А можно попробовать объяснить поляризацию света и с корпускулярной точки зрения. Для этого достаточно ввести гипотезу, что сами световые корпускулы аналогичны магнитикам, а кристалл просто приводит в порядок их расположение. Кстати, автор последней гипотезы не кто иной, как Ньютон. Именно он первый уловил исключительное значение опытов Гюйгенса, опытов, в которых, по его выражению, проявились «изначальные» свойства света.
Короче, не стоит удивляться, что гипотеза поперечности световых колебаний была принята физиками с таким трудом.

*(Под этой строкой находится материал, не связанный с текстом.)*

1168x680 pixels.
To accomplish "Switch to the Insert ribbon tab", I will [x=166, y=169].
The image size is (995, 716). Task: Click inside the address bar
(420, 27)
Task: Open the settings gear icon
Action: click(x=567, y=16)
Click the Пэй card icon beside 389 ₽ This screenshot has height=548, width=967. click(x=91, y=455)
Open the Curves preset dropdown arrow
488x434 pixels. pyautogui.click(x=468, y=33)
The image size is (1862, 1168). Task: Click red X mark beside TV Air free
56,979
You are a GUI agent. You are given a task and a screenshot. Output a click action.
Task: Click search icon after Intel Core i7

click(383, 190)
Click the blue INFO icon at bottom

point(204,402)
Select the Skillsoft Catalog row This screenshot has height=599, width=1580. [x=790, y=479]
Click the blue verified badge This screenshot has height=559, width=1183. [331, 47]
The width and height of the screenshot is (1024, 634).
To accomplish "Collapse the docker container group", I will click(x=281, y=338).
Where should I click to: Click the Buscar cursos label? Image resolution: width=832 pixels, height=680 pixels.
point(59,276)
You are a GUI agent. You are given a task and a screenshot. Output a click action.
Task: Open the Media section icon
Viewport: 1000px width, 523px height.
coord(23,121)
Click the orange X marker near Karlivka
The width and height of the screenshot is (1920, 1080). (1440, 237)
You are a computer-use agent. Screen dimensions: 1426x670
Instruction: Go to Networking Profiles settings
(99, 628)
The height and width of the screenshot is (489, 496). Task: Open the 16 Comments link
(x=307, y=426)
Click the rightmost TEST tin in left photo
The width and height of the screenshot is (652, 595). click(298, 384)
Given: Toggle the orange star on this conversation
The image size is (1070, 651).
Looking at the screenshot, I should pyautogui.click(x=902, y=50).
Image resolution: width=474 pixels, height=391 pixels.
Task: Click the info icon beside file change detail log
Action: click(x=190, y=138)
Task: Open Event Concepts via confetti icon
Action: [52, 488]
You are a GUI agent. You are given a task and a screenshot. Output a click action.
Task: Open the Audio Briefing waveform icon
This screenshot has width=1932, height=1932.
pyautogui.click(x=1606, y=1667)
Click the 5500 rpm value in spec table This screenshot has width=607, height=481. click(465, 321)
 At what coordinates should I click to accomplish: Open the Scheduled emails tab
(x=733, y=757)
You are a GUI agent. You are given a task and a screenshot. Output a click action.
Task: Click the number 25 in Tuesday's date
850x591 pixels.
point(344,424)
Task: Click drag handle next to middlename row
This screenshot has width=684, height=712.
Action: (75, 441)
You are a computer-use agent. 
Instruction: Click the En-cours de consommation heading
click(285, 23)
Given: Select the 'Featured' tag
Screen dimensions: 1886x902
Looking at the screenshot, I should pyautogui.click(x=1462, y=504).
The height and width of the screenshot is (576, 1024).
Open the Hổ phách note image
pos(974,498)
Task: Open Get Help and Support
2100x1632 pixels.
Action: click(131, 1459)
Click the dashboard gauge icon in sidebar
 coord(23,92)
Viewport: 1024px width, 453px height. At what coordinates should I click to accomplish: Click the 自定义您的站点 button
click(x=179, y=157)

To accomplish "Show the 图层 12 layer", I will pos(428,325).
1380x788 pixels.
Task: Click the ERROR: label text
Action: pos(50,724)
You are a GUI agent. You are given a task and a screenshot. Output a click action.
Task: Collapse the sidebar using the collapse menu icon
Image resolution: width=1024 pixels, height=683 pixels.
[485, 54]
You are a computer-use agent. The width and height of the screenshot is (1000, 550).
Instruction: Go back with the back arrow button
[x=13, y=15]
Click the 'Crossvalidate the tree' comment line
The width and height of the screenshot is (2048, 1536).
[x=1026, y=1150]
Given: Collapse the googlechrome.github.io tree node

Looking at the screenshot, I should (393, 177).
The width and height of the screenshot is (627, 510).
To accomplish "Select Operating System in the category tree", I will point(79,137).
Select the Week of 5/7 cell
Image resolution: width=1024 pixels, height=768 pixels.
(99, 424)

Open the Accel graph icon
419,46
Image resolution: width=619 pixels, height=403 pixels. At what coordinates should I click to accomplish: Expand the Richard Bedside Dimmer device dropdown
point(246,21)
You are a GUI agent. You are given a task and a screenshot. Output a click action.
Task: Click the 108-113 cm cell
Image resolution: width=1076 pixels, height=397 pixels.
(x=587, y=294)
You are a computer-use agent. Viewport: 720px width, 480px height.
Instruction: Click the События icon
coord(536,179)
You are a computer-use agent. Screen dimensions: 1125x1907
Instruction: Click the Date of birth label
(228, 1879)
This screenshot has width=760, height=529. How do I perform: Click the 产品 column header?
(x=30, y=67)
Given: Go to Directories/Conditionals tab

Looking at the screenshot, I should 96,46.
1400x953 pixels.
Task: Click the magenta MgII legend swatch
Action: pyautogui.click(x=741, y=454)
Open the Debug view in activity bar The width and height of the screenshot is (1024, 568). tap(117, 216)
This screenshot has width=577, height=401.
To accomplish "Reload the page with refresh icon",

Она казалась им очень неестественной. Признание поперечных колебаний в эфире означало отказ от модели газообразного эфира! Ведь в газах поперечные волны отсутствуют!
Следовательно, приходилось перестраиваться и представлять эфир каким-то аналогом твердых тел.
Но в этом случае уж совершенно непонятно, как в таком эфире небесные тела двигаются без трения! И это еще не все. Во всех твердых и жидких телах могут распространяться как поперечные, так и продольные волны. А Френель и Араго в начале XIX столетия проделали опыты[36], объяснить которые можно было, только предположив, что продольные колебания в световых лучах совершенно отсутствуют. И это было уже совсем нехорошо!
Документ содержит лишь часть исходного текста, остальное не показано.